B. L’absence de méconnaissance du principe de non-discrimination

Le producteur faisait valoir qu’il était traité différemment des agriculteurs qui, n’étant pas liés par un engagement, avaient pu produire en 1981 et 1982 et pouvaient donc utiliser ces années comme référence alternative en cas de problème en 1983. La Cour reconnaît l’existence d’une différence de traitement. Toutefois, elle rappelle que le principe d’égalité ne s’oppose à une telle différence que si elle n’est pas objectivement justifiée. Or, elle estime que la cause de cette différence réside dans le choix du législateur de limiter strictement la période de référence aux années 1981 à 1983 et d’exclure la prise en compte de quantités théoriques. Cette limitation, selon la Cour, poursuit un but légitime.

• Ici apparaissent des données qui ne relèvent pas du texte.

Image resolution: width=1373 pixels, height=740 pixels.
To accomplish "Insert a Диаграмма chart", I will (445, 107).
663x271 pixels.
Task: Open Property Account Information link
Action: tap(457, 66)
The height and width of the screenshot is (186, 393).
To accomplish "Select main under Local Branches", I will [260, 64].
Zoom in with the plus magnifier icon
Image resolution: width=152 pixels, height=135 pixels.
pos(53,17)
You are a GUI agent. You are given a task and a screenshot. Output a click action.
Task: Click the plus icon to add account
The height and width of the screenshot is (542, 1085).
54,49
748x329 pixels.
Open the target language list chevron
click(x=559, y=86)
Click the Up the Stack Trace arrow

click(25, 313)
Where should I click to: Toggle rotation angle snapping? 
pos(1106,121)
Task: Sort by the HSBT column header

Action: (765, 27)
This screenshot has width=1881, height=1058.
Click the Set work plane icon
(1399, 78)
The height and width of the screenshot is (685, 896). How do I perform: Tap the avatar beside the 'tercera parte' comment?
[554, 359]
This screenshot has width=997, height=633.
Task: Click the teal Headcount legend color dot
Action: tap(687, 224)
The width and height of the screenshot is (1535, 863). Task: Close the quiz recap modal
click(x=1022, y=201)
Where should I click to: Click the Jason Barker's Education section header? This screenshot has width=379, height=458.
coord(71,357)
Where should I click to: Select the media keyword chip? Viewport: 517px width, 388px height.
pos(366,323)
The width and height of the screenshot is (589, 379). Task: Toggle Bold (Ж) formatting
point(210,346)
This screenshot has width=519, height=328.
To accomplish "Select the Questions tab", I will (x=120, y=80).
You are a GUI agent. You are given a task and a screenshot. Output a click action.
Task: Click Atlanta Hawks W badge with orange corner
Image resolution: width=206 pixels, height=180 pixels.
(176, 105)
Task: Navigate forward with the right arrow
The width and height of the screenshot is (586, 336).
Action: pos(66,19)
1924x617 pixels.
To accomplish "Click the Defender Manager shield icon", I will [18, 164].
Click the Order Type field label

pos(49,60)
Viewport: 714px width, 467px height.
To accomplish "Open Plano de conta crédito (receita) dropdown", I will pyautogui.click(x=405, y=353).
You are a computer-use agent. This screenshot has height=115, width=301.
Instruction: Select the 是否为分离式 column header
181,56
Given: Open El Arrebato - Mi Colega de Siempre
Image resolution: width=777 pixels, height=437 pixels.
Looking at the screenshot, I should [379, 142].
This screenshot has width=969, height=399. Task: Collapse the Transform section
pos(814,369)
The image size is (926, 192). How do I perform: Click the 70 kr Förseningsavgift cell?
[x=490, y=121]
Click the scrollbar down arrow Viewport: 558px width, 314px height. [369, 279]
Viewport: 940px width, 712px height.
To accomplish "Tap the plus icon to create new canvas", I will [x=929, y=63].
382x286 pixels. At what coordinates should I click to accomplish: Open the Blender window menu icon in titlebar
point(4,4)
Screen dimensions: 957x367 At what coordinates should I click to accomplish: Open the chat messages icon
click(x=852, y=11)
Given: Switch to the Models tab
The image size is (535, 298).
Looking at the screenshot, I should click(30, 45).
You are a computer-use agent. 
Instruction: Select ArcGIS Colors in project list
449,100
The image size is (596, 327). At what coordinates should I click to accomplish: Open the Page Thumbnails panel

Elle est justifiée par « la nécessité de limiter, dans l’intérêt à la fois de la sécurité juridique et de l’efficacité du régime de prélèvement supplémentaire, le nombre des années susceptibles d’être retenues comme années de référence ». La différence de traitement étant ainsi fondée sur une justification objective et raisonnable liée aux objectifs de la politique agricole commune, elle ne constitue pas une discrimination prohibée par le traité.